● EXERCISE DETAILS: Copy everything from the start of the records down to the line containing "activate-windows-subtitle: Go to Setti is", renaming "screenshot" to "screen capture" and changing nothing else. Leave the pictures out.
RECORDS SUPPLIED below:
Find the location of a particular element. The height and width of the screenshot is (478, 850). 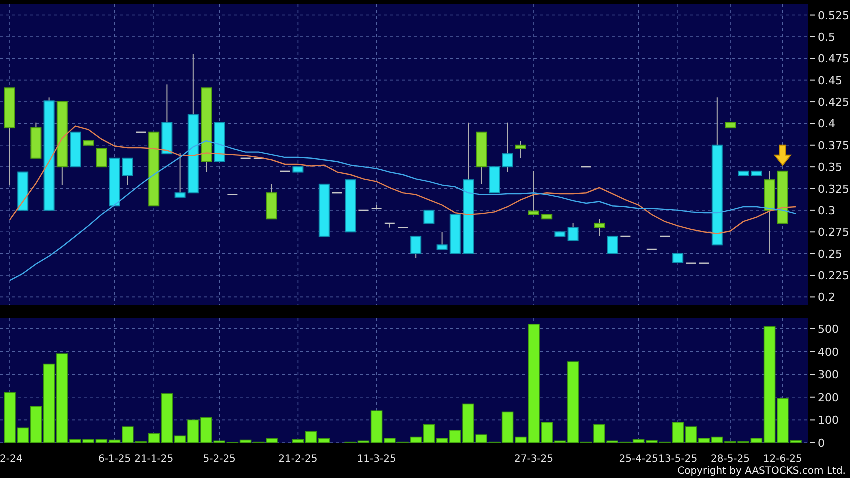

y-tick-label: 200 is located at coordinates (828, 398).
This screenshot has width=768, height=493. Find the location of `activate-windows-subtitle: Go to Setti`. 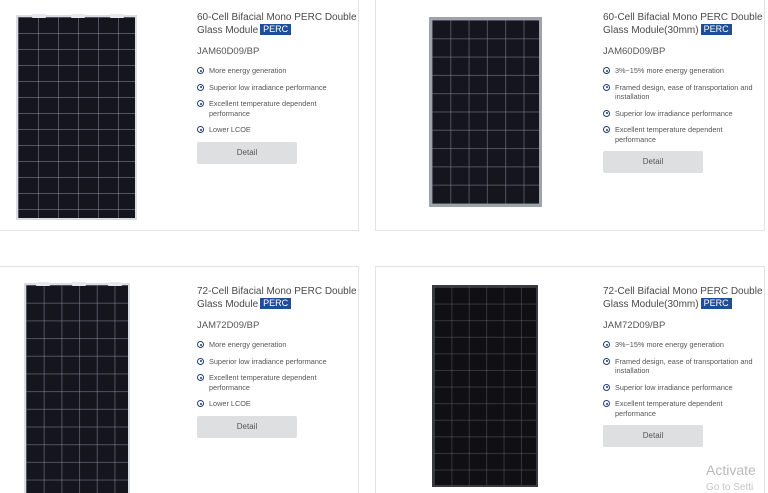

activate-windows-subtitle: Go to Setti is located at coordinates (730, 488).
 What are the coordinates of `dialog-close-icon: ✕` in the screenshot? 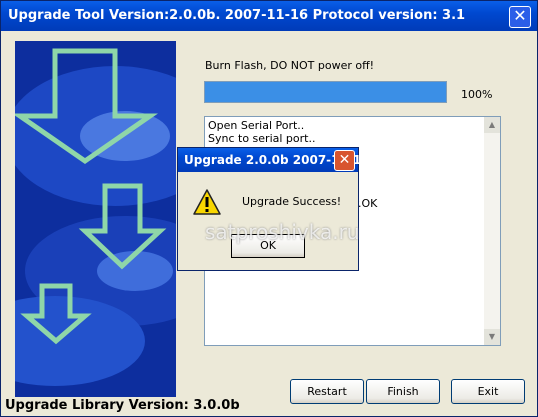 It's located at (344, 160).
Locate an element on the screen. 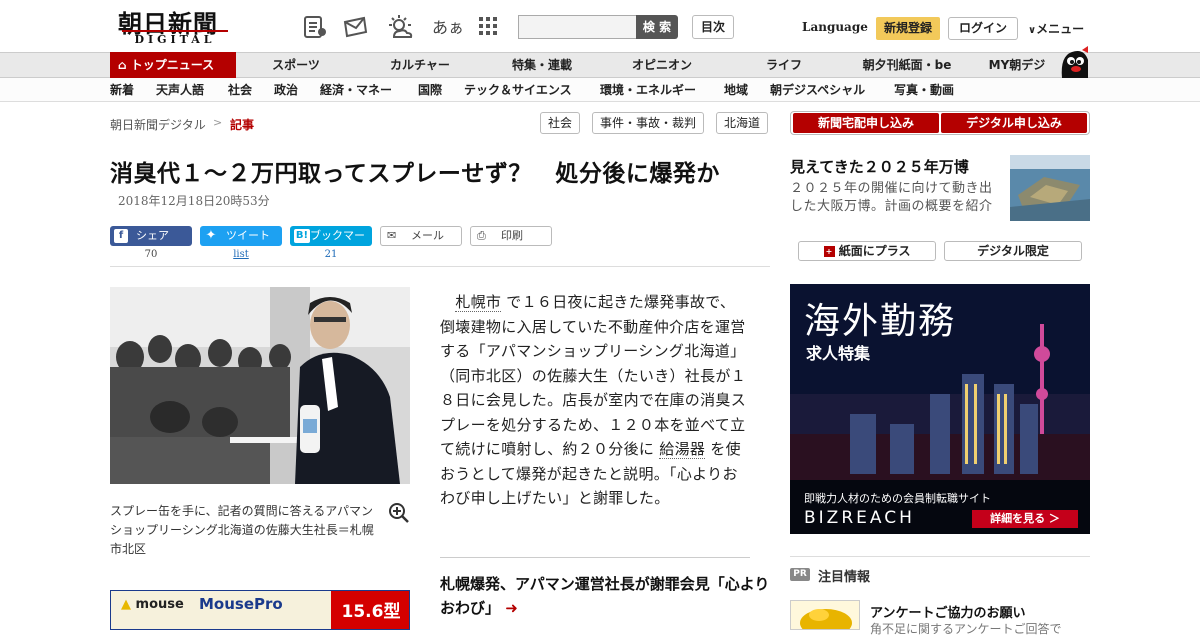 The image size is (1200, 637). link-sapporo: 札幌市 is located at coordinates (478, 302).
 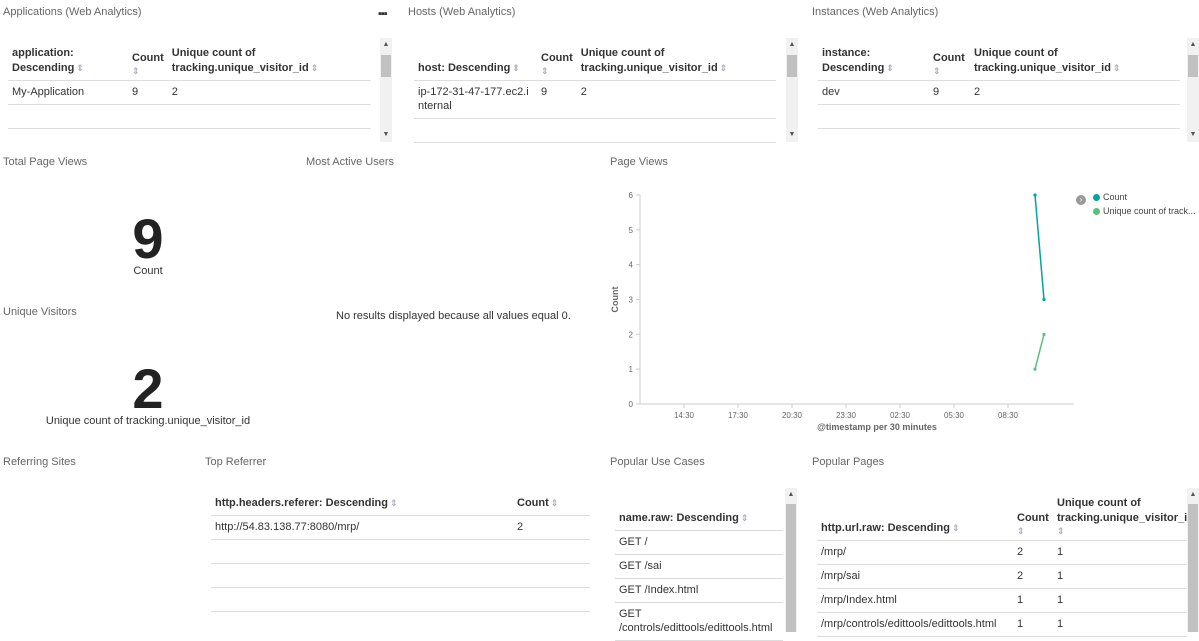 I want to click on table-row: /mrp/Index.html 1 1, so click(x=1002, y=600).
End of RECORDS SUPPLIED.
● EXERCISE ANSWER:
Find the location of a particular element. The height and width of the screen capture is (478, 850). 

y-tick-label: 200 is located at coordinates (828, 398).
This screen capture has width=768, height=493. Find the location of `activate-windows-subtitle: Go to Setti`. 

activate-windows-subtitle: Go to Setti is located at coordinates (730, 488).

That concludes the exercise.